La coherencia se da entonces más
por la fuerza de atracción del ideal que por la fuerza de voluntad de cada uno.
La coherencia, más que el resultado de un esfuerzo titánico, es el fruto de
dejarse atraer por algo más grande y hermoso que tiene el poder de darnos la
fuerza para ir hacia él. Es como el magnetismo que atrae los metales. La
coherencia es así, es una fuerza tan grande, tan potente, que nos jala hacia
sí. En el caso del hombre, ser libre, este dejarse atraer o este ser llevado,
implica siempre el compromiso de la libertad, es decir, la conciencia y la
aceptación del camino y el deseo del ideal. No podemos ser llevados si nos
oponemos o no queremos, hace falta el consentimiento de la libertad que dice sí
al ideal, al bien, a la belleza que le atrae. Esta fuerza de adherirse a ese
bien, de consentir en ser llevado, es la fuerza del afecto, es una fuerza
afectiva que se pega a aquello que reconoce como bueno, como bello, como justo.
Así, razón, conciencia, libertad, afecto, deseo, belleza, bien, son palabras
llenas de significado que marcan el camino. El fruto, como una flor, es la
coherencia que se vive como agradecimiento, como reconocimiento de no poder
vivir sin la presencia de eso que reconocemos como lo más necesario. Nada más
lejos del estoicismo o el moralismo de nuestro tiempo.
El encuentro, origen de la moralidad.
La tensión moral no es la
dificultad de la decisión, ni la coherencia en la acción, sino más bien, la
fuerza con que soy atraído por algo.

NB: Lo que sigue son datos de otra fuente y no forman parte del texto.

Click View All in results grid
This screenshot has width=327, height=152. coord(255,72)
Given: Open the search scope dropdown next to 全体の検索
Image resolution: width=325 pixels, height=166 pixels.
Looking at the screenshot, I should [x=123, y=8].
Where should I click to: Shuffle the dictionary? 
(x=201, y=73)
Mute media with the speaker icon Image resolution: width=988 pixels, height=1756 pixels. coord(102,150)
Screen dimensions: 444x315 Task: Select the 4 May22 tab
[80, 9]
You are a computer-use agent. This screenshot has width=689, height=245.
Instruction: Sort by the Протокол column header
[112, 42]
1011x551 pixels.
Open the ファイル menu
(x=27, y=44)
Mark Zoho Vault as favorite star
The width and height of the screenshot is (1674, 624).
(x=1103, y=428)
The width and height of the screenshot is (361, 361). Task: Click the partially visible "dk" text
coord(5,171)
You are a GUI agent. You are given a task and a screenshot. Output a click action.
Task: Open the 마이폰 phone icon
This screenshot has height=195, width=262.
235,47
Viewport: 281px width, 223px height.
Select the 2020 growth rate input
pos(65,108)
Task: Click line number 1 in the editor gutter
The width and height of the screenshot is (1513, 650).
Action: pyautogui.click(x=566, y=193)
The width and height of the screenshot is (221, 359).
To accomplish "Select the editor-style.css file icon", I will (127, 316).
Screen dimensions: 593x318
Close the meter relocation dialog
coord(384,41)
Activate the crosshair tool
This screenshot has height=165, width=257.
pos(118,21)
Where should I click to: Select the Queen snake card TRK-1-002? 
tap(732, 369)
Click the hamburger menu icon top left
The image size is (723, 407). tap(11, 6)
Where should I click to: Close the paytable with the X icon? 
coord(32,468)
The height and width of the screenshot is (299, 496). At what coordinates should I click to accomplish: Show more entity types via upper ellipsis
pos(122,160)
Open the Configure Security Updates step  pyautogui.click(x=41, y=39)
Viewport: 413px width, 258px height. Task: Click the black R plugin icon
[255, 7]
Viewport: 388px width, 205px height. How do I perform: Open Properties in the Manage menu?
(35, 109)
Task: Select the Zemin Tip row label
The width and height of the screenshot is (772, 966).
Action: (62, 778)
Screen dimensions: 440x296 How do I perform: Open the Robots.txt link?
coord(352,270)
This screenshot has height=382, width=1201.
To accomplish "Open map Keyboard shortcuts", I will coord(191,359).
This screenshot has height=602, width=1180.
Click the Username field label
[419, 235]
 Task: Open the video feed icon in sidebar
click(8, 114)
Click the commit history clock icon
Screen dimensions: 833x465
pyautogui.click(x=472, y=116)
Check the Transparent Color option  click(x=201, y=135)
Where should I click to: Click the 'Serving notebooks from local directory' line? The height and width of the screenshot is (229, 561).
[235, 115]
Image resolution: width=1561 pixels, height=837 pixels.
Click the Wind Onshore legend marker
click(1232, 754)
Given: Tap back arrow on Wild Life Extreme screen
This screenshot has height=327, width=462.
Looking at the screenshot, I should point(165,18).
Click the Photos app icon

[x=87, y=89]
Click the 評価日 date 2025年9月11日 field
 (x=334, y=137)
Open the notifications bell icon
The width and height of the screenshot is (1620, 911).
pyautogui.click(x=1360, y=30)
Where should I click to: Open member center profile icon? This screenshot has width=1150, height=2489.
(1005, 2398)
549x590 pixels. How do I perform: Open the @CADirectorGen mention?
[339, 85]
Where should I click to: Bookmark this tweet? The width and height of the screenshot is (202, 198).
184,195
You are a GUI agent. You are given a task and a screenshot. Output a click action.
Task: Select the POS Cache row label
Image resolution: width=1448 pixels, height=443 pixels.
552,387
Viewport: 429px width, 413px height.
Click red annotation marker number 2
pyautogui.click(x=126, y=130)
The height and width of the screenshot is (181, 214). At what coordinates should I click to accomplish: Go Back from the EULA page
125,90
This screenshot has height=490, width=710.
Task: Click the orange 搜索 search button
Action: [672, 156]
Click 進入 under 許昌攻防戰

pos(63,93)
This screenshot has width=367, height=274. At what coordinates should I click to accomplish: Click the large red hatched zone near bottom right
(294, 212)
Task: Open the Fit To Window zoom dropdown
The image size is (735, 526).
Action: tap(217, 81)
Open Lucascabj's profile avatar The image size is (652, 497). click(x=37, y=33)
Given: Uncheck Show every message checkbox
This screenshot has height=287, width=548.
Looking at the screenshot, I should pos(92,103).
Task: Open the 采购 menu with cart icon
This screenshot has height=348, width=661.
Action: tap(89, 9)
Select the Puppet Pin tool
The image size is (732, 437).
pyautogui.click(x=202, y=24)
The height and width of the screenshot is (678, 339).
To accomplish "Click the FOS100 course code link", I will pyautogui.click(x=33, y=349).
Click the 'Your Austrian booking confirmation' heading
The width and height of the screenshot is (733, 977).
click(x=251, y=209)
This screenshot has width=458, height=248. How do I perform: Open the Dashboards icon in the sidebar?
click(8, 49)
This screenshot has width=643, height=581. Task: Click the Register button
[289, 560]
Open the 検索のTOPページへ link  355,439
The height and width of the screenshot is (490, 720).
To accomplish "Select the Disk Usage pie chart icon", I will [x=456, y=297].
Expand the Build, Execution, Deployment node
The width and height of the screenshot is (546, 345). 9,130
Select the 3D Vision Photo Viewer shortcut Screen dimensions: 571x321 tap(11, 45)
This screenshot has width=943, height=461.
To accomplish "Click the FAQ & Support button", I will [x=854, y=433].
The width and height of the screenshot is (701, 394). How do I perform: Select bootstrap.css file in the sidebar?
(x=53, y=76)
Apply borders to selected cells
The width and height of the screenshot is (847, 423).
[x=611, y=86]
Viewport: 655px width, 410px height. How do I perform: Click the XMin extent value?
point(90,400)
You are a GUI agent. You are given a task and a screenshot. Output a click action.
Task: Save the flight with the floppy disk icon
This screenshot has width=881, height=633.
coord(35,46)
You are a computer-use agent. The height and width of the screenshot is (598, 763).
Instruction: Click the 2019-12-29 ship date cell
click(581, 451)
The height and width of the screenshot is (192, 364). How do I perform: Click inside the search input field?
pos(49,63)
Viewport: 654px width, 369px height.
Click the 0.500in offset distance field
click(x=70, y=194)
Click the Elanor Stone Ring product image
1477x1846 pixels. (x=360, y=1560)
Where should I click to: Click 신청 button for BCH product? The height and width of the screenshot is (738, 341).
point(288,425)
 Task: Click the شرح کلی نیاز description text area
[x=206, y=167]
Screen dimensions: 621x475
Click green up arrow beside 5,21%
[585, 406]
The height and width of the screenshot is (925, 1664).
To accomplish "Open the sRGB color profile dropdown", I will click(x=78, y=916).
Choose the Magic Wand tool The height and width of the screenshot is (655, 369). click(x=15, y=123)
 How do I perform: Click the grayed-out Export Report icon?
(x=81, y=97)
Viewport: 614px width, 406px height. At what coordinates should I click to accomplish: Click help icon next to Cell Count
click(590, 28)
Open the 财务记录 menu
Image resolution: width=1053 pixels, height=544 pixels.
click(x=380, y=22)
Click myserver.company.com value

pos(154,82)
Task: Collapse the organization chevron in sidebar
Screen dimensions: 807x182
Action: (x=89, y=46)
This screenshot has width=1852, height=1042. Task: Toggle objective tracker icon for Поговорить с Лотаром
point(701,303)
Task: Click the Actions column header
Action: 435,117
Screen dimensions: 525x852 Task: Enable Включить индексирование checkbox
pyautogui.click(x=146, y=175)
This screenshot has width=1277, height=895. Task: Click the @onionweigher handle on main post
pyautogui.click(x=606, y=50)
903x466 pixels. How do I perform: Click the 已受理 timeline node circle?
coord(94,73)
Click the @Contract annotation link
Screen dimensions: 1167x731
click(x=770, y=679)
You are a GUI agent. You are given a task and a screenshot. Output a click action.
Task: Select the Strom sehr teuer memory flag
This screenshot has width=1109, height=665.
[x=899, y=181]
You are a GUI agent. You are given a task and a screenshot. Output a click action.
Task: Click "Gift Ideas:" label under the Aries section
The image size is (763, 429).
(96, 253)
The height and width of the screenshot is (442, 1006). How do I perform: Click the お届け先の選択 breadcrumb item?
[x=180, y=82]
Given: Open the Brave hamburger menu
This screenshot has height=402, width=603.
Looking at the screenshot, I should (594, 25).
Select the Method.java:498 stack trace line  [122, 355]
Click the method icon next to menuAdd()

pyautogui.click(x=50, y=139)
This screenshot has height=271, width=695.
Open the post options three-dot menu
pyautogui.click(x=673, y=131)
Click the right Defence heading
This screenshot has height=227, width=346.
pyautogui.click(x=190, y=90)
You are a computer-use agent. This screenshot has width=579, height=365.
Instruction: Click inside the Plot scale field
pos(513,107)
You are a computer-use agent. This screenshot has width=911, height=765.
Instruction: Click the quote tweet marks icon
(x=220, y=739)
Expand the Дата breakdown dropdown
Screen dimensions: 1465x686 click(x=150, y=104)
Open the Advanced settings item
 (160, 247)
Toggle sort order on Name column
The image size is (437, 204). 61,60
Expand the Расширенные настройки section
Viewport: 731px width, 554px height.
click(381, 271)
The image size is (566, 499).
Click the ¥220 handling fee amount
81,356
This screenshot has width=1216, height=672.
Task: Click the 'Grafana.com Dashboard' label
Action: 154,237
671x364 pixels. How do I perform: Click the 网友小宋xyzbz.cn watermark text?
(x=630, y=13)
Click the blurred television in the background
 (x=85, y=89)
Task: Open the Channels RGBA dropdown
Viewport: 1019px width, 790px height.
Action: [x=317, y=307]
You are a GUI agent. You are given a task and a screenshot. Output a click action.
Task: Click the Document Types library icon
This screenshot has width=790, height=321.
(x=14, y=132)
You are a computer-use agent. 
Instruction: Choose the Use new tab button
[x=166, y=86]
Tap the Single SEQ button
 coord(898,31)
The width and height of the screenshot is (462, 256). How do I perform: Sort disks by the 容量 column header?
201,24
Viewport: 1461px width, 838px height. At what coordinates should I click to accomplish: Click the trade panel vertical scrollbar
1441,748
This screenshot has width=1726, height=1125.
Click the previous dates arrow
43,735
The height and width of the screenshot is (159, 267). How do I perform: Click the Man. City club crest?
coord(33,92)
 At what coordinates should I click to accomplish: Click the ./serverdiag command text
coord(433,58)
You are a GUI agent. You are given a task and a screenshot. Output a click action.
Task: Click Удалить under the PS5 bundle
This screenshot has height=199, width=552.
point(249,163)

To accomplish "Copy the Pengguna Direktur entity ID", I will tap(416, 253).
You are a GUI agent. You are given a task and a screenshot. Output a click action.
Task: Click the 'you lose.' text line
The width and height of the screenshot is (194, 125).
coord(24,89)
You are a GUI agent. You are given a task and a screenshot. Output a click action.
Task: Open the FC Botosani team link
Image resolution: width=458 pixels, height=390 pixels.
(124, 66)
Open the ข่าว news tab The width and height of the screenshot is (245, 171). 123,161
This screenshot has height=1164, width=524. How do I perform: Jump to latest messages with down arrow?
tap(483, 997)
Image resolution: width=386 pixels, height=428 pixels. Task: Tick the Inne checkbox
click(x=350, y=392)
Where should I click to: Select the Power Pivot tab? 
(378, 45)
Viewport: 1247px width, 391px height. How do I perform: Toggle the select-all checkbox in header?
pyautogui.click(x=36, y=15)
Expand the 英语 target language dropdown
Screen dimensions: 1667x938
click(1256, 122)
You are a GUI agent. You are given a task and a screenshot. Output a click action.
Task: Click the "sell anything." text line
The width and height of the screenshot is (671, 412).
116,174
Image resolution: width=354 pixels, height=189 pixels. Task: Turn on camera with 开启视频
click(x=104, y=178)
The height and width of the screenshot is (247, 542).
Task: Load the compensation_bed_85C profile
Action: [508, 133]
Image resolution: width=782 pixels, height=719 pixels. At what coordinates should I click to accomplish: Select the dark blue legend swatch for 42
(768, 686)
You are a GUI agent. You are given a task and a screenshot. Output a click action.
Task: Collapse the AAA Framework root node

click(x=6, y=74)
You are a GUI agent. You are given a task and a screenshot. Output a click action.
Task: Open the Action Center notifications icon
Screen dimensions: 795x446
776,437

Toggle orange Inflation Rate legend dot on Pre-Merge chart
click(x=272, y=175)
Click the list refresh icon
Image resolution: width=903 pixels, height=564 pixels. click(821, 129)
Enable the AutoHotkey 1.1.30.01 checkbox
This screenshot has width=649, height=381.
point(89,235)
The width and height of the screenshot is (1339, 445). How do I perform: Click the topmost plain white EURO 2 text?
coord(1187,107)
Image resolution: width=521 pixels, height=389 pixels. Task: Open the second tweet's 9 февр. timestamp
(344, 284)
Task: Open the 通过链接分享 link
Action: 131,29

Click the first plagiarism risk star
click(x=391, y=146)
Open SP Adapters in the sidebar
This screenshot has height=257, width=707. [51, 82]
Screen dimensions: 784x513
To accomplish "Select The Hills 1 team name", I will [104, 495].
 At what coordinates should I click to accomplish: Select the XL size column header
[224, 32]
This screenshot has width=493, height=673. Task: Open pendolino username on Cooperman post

Esta atracción parte de la necesidad y de
la presencia de aquello que sacia mi necesidad. Este encuentro entre necesidad
y el objeto de mi necesidad provoca la tensión moral y es el origen de la
moralidad. Por tanto, es gracias al encuentro de mi necesidad con el objeto que
sacia esa necesidad, el origen de la moralidad. La importancia de encontrarse
con algo o alguien que se perciba como aquello capaz de satisfacer mi
necesidad, es el inicio de la moralidad.